«Molte professioni possono farsi col cervello e non col cuore. Ma l’avvocato no. (…) L’avvocato deve essere prima di tutto un cuore: un altruista, uno che sappia comprendere gli altri uomini e farli vivere in sé, assumere i loro dolori e sentire come sue le loro ambasce. L’avvocatura è una professione di comprensione, di dedizione e di carità.
Per questo amiamo la toga: per questo vorremmo che, quando il giorno verrà, sulla nostra bara sia posto questo cencio nero: al quale siamo affezionati perché sappiamo che esso ha servito a riasciugare qualche lacrima, a risollevare qualche fronte, a reprimere qualche sopruso: e soprattutto a ravvivare nei cuori umani la fede, senza la quale la vita non merita di essere vissuta, nella vincente giustizia». (Piero Calamandrei)
Queste sono le parole del giurista Pietro Calamandrei.
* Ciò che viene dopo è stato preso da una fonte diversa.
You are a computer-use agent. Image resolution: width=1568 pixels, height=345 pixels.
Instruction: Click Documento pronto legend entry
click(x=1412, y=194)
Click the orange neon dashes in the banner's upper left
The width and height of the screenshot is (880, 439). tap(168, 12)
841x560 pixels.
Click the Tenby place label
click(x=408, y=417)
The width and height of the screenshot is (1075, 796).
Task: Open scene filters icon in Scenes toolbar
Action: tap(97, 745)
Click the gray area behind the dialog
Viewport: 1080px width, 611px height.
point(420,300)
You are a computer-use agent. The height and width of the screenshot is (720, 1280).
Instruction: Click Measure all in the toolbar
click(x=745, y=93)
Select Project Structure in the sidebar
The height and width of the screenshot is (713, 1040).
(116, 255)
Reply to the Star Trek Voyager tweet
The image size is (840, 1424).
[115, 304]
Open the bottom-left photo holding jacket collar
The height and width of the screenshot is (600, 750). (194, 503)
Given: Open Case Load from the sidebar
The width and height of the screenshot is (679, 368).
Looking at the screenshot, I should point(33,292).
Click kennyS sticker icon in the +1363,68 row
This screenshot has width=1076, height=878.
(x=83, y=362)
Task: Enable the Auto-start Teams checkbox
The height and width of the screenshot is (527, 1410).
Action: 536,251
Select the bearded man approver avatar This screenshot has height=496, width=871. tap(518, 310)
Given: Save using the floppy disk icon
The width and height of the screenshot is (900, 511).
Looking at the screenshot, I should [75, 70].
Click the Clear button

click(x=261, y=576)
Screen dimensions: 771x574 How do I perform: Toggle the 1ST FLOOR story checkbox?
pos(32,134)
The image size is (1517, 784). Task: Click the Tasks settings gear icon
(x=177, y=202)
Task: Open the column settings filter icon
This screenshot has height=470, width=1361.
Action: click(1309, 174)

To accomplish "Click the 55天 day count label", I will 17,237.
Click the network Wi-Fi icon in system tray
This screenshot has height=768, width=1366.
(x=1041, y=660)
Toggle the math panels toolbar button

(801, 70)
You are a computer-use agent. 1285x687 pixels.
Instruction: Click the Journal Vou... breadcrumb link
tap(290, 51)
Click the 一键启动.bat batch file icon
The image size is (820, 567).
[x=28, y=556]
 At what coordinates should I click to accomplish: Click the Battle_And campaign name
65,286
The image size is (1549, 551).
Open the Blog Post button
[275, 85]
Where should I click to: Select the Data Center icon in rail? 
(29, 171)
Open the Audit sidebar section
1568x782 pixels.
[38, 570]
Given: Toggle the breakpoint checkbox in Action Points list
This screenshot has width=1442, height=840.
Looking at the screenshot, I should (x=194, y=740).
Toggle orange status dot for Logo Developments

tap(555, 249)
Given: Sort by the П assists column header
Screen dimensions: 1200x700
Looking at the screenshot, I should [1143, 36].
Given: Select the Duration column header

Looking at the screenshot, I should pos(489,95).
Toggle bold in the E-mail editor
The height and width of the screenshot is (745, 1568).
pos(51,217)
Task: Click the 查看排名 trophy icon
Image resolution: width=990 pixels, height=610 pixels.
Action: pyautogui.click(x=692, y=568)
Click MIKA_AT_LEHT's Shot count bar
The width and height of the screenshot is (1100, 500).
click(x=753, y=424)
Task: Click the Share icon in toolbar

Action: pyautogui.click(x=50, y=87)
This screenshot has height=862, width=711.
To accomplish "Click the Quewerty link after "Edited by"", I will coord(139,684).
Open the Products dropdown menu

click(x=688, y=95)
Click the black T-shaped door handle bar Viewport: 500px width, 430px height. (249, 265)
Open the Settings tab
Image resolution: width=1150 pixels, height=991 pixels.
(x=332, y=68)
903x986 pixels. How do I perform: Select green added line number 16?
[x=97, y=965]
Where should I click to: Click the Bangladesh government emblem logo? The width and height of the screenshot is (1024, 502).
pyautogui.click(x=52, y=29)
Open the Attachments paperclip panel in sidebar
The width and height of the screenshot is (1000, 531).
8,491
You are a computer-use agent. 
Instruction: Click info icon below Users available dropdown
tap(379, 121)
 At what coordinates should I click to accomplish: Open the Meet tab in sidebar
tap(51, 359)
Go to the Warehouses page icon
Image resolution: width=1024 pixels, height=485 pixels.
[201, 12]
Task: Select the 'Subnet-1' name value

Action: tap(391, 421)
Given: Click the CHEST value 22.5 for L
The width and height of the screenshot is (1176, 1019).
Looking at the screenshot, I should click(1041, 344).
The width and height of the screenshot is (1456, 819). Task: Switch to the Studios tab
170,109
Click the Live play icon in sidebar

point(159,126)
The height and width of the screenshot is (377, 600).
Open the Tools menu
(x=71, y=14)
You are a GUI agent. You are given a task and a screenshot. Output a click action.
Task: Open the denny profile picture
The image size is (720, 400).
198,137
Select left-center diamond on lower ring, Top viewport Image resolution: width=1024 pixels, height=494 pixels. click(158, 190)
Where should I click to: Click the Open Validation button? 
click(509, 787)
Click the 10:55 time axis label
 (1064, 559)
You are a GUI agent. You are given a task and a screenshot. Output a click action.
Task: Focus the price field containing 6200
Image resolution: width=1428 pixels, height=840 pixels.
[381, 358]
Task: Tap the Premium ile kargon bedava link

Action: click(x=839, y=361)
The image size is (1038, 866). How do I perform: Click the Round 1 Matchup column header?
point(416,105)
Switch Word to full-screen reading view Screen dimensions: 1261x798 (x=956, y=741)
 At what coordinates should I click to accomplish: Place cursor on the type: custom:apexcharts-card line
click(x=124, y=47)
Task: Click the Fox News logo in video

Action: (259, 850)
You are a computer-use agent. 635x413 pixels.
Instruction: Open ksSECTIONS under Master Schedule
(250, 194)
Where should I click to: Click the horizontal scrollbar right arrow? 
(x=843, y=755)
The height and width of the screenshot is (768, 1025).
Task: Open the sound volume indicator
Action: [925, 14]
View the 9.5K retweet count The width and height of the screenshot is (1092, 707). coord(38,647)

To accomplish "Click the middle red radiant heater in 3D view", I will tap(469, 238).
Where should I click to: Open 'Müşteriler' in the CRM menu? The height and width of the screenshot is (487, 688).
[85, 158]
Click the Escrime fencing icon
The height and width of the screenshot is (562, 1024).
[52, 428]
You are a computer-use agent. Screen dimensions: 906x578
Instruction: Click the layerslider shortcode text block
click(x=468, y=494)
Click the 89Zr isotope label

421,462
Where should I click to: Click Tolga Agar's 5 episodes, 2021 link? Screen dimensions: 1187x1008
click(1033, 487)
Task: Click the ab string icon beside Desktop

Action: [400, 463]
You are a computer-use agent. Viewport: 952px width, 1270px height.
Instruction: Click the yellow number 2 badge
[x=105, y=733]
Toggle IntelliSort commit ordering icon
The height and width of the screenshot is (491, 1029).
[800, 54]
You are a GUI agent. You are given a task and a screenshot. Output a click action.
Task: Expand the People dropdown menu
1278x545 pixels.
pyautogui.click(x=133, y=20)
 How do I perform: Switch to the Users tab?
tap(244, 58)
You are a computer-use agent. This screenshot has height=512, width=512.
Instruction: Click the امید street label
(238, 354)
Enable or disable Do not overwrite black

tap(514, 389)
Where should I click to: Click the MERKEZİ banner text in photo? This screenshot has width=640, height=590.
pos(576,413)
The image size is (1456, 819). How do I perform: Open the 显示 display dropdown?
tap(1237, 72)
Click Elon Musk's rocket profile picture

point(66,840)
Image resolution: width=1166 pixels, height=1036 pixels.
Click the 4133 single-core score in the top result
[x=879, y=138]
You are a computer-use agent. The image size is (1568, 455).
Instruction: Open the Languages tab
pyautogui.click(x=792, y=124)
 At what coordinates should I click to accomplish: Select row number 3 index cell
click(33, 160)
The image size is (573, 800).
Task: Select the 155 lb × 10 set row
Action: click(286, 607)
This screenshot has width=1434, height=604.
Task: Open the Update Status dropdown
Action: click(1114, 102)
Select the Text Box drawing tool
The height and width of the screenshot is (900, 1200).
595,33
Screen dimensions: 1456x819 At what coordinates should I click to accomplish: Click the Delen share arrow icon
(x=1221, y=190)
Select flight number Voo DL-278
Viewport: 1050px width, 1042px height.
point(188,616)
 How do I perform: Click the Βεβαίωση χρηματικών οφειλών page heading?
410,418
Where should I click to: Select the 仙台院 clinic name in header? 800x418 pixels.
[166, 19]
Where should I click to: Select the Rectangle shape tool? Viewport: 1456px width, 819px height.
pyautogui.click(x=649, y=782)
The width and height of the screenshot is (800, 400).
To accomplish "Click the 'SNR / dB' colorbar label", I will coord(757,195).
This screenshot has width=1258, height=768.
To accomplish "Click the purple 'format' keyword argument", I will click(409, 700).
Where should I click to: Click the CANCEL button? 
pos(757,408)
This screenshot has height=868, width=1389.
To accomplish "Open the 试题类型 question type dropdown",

Oggi, l’avvocato è il professionista esperto di diritto che presta assistenza in favore di una parte nel giudizio, operando da consulente e da rappresentante legale, sia giudiziale che stragiudiziale, per conto del suo cliente.
Il nome deriva dal latino advocatus, propriamente participio passato di advocare, “chiamare presso” e nel latino imperiale “chiamare a propria difesa”.